While TSSA members play important roles on the railway, the likelihood of significant disruption is low. It’s most unlikely that we’ll see mass cancellations of thousands of trains, as has been the case on days when members of the RMT and Aslef have gone on strike.
In addition, support for strikes is not as strong as with the RMT and Aslef – where ballots have typically gone 90:10 in favour of strikes, on high turn-outs.
But at the latest ballot of West Midlands Trains staff, TSSA members voted 70:30 on a turn-out of 65 per cent – representing only 45 per cent of members.
Could the strikes be called off?
The RDG says of the train drivers’ action: “Instead of causing further disruption to those who rely on the railway – many of whom are also losing pay as a result of this dispute – we ask Aslef to call off these damaging strikes and continue to talk to us.”
Mick Whelan, the Aslef boss, says the solution is simple: “Come back to the negotiating table with an offer our members can accept.”
A Network Rail spokesperson says of the TSSA action: “We agreed a deal on pay and modernisation with some TSSA members a few weeks ago, and as the union has said, we’re making good progress in talks with the rest of their membership.
“We’ll continue to meet with the TSSA over the coming days and weeks, and encourage them to continue working with us to find a breakthrough and avert strike action on 26 September.”
But the TSSA general secretary, Manuel Cortes, says: “The dead hand of Grant Shapps is sadly stopping DfT train operating companies from making a revised, meaningful offer.
“Frankly, he either sits across the negotiating table with our union or gets out of the way to allow railway bosses to freely negotiate with us, as they have done in the past. The reason for the current impasse lies squarely at Shapps’ door and passengers are paying a high price for his incompetence and intransigence.”
Could there be more strikes?
Almost certainly.
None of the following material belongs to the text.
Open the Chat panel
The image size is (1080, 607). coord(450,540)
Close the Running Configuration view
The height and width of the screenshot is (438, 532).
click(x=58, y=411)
The RMT union is expected to announce further national walk-outs, which are likely to take place in late September and/or early October. Besides the issues of pay, redundancies and working conditions, the union is concerned about what it says are plans to close ticket offices at stations.
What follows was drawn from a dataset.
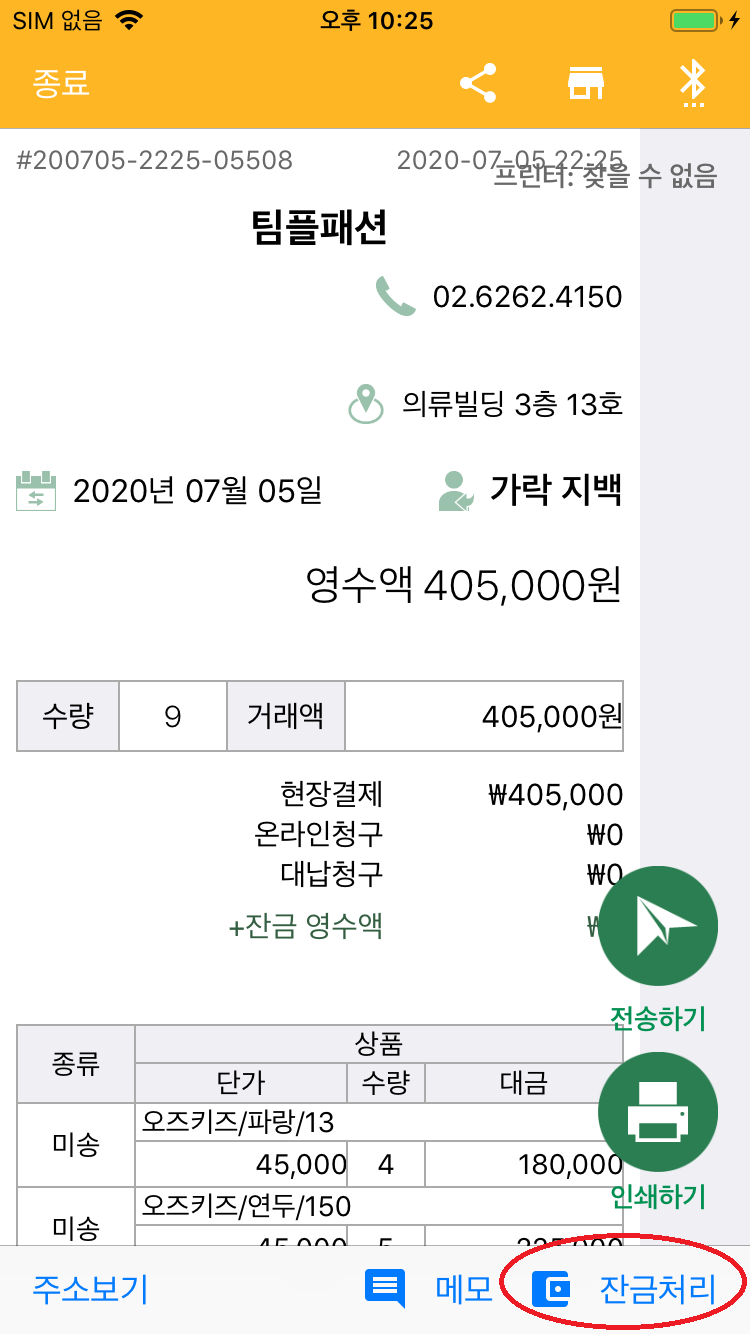Tap phone number 02.6262.4150
The width and height of the screenshot is (750, 1334).
(x=527, y=296)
In addition, the RMT has signalled further strikes by members working for Transport for London following a funding settlement with the government.
The general secretary, Mick Lynch, says: “This deal negotiated in secret by TfL and government ministers will likely see our members pensions attacked and further pay restraint in the future, coupled with driverless trains.
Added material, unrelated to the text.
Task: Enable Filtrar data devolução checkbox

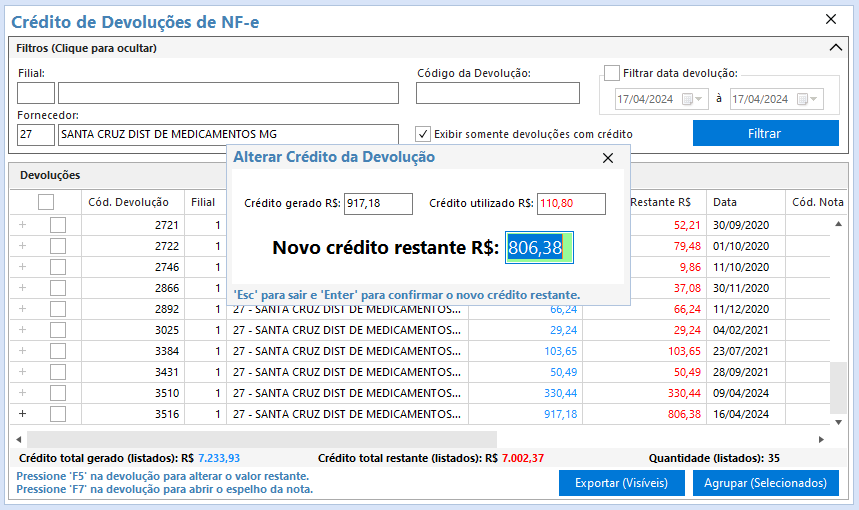Action: [612, 73]
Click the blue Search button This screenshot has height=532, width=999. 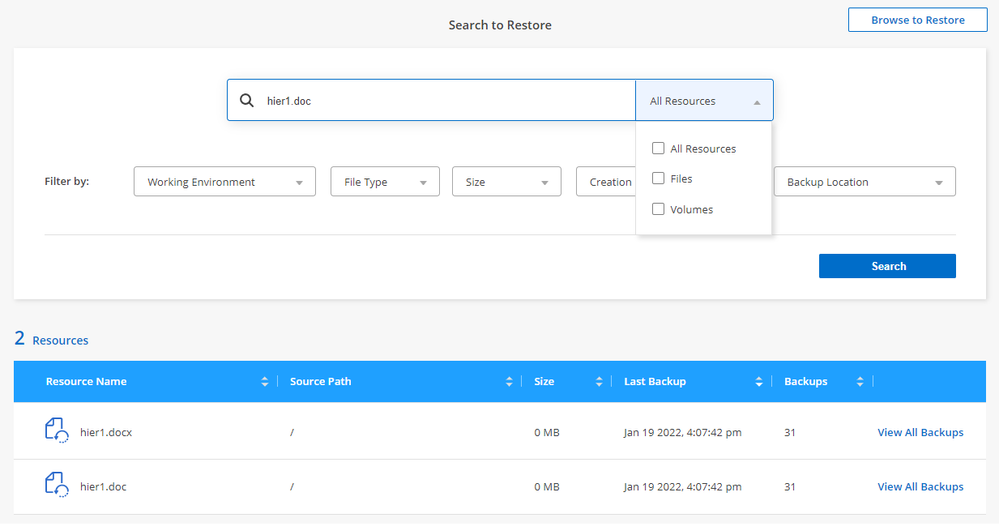[x=887, y=266]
“Grant Shapps’ attack on Tube workers would be unacceptable at any time but in an escalating cost of living crisis it is shameful and will be resisted through further strike action.”
Finally, what’s happening on Avanti West Coast?
The continuing dispute with train drivers is affecting passengers on Avanti West Coast, which is running a reduced timetable until 11 September at the earliest. The biggest reductions are on services linking Birmingham and Manchester with London – cut to just one train an hour rather than three.
The train operator blames “the current industrial relations climate which has resulted in severe staff shortages in some grades through increased sickness levels, as well as the majority of drivers making themselves unavailable for overtime in a co-ordinated fashion, and at short notice”.
Aslef says Avanti should recruit more train drivers.